Benefits of Farm Insurance
If you are a farmer, your farm is your livelihood. It is also your business. Insuring it makes good business sense.
You have some good reasons to consider it, aside from the longevity of your farming business:
- Government subsidies are often offered to farmers to offset a portion of the premium.
- Increased coverage levels are offered for several crops.
- Protection for input costs and harvest values.
Keep in mind that crop insurance may serve as collateral for operating loans. Most banks and financial institutions will want to ensure that you have some kind of insurance coverage, to protect your ability to re-pay loans.

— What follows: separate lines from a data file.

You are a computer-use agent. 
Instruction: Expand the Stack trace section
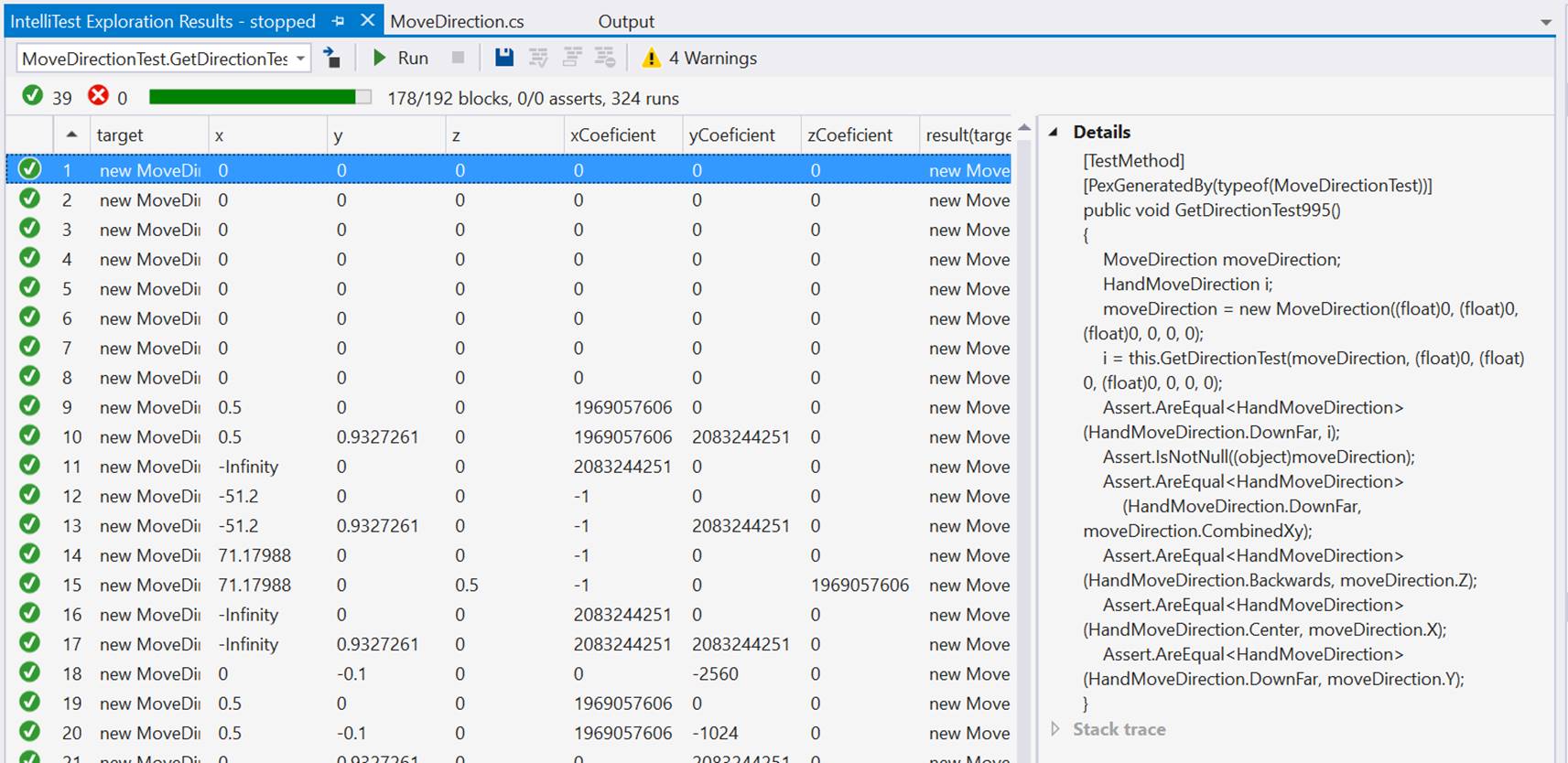tap(1055, 729)
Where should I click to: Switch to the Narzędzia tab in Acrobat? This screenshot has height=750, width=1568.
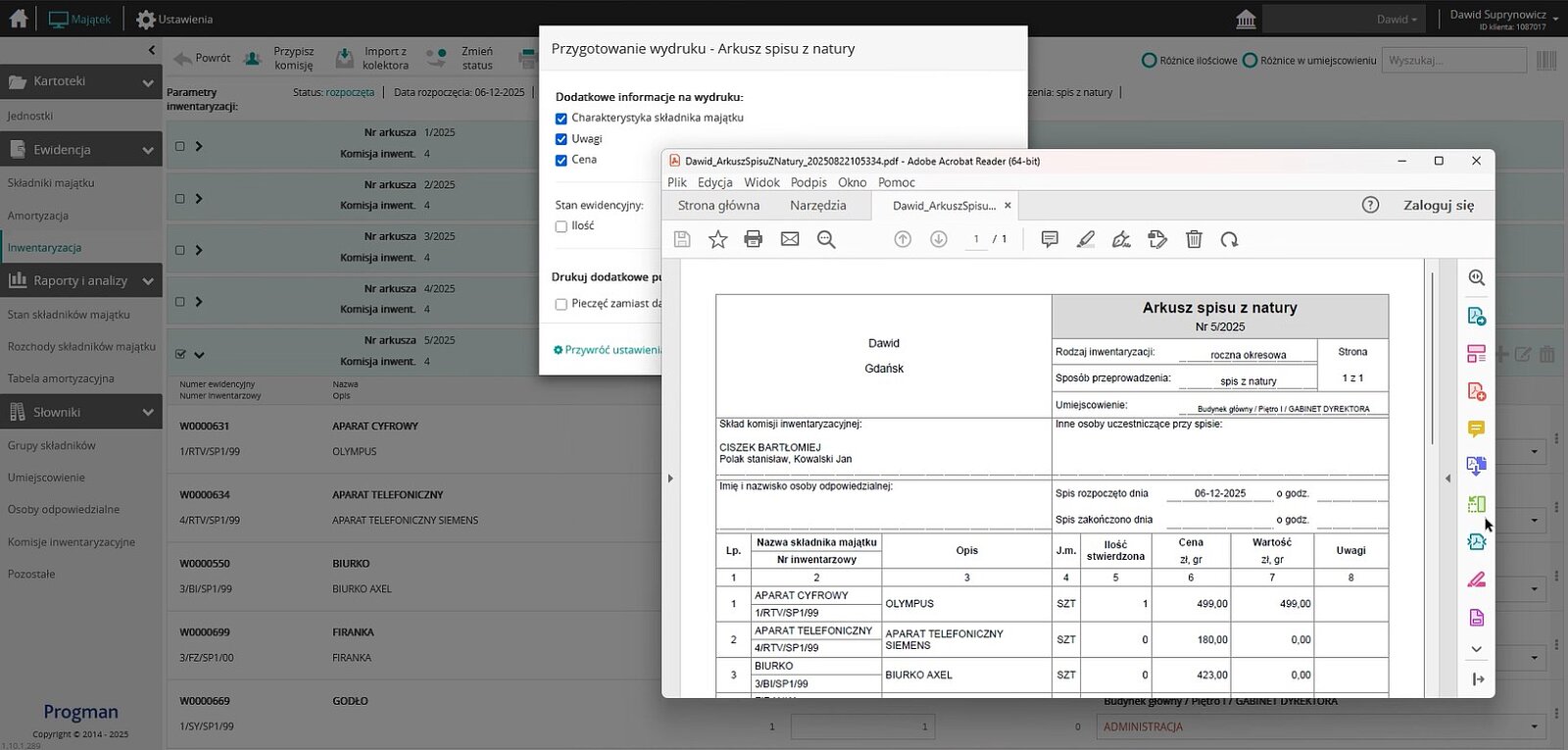(817, 205)
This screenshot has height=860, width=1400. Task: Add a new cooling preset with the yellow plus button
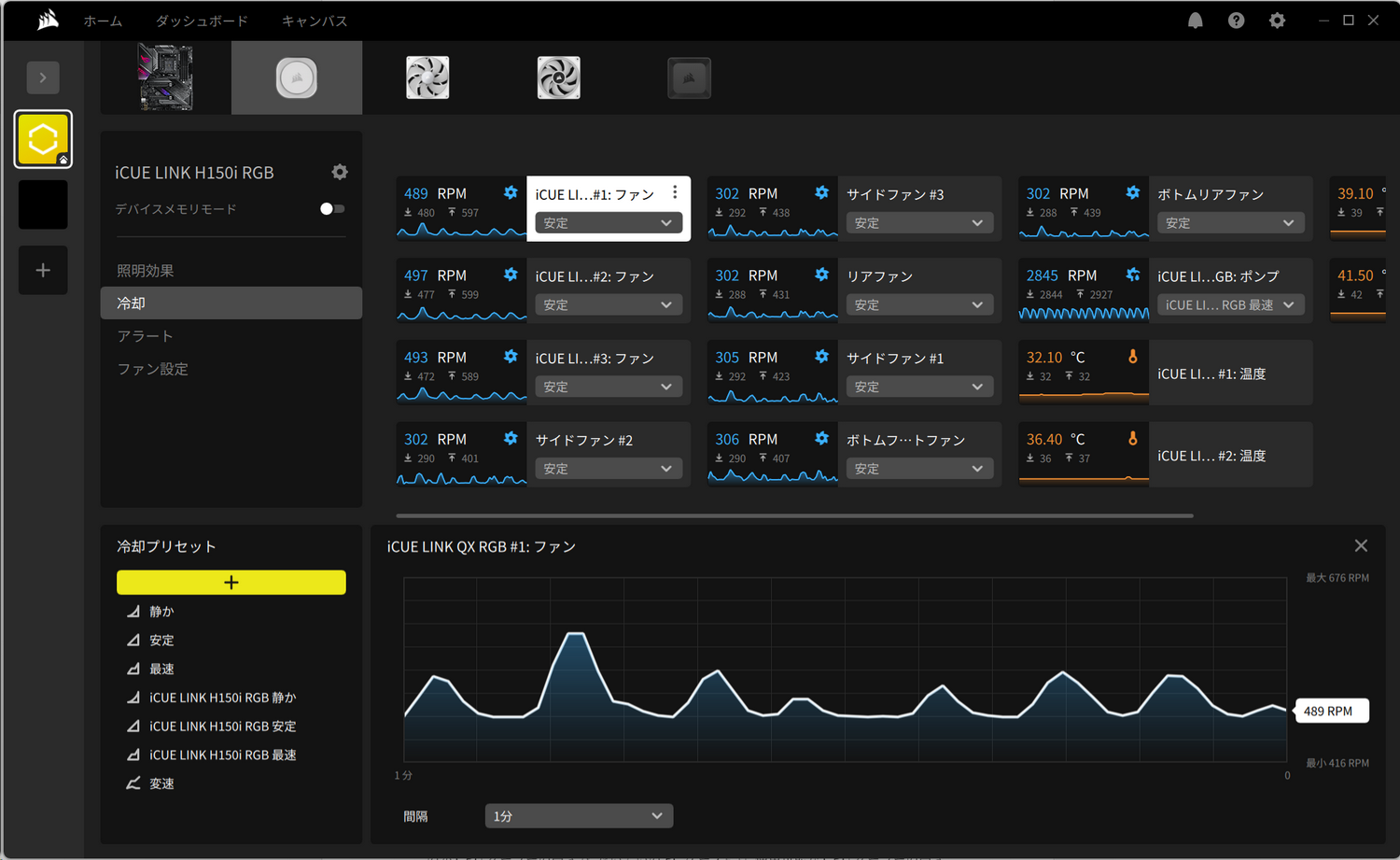tap(231, 582)
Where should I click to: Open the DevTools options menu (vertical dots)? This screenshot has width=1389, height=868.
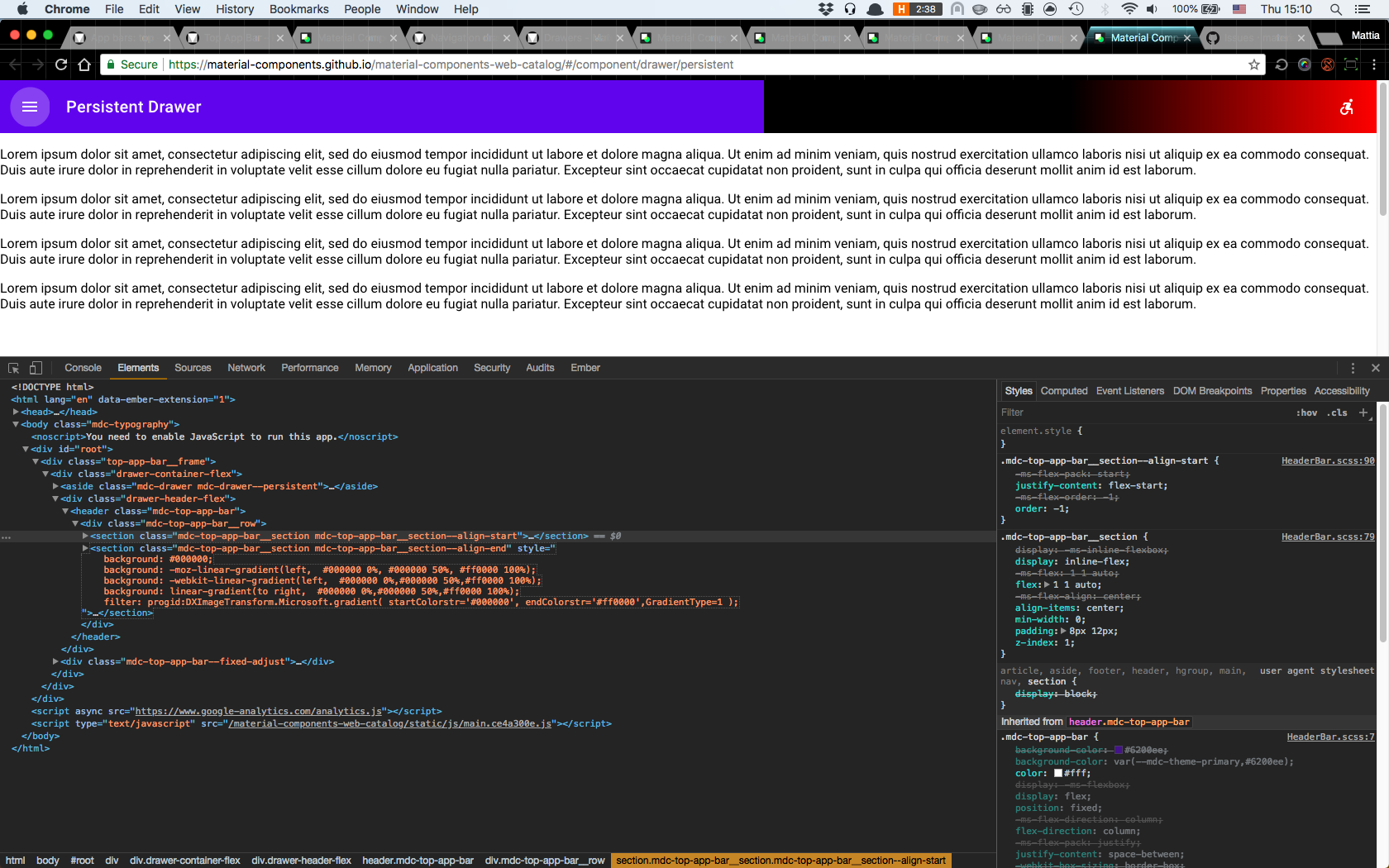pos(1353,367)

Crop insurance does what you'd expect - it insures your crop. The trick with crop insurance is to decide what level of coverage you want. Specific levels of insurance include:
- Yield-based coverage
- Revenue-based insurance
- Named-peril plans
Yield-based coverage plans
You can have a variety of levels of coverage within a "yield base" coverage plan. This insurance does what it says - it covers your crop yield, which means that if your fields don't yield as much as expected, you receive a payout.
Yield insurance can work in a variety of ways. You can buy 'individual' insurance, which covers your farm based on your farm's 'average' production. Or you can buy a 'group risk' type of insurance, which will determine yield based on the experience of the region rather than the individual farm.
If your farm produces similar to the average for your region, group risk can be a good option.
Revenue insurance plans
Revenue insurance plans insure you for expected revenue, as opposed to yield from your fields. This is a higher level of coverage, as it usually includes insurance against two factors: low yield and low market prices.
You will have a variety of options, even in this category. In most cases, you can buy this type of insurance based on your individual farm history, or based on the history of farm production in your area.
An example of this type of insurance is crop hail plans. For specific farming areas, these kinds of named-perils plans may be good value. The crop is insured against a specific kind of damage or loss, and the farmer can choose to be insured to a variety of levels, with and without deductibles.
This kind of insurance can be a good choice if you farm a single crop. In this case, there may be only certain perils that you are concerned about - and you can often find a policy for that specific peril.
The raising and farming of livestock can be just as risky as crops. You face the same kinds of challenges: changes in market prices; possible reduced yield (as in dairy farming); sickness and death of your animals.
Livestock insurance can provide you coverage in the case of these kinds of challenges.
You will need to examine your ability to tolerate risk. The more coverage you want, the more it will cost. If you can assume some of the risk, you can save yourself some money on premiums.
Can you afford a higher deductible? This will save you money. Can you afford a lower level of coverage (lower percentage of your loss covered)? This will also save you money. You have to balance this against your needs for cash flow in order to maintain your farming business.
Property and Casualty (P&C)
Every farmer should have this kind of insurance, at a minimum. What if vandals decide to take the combine for a ride? While this kind of crime is less common because now even combines have security features, it is still possible that you could be the victim of a theft or of vandalism.
Further, if you hire people to work for you, you need to have insurance in case of injury on your property. Most P&C insurance should include some kind of liability coverage. If it doesn't, then make sure that you have an umbrella liability policy which does.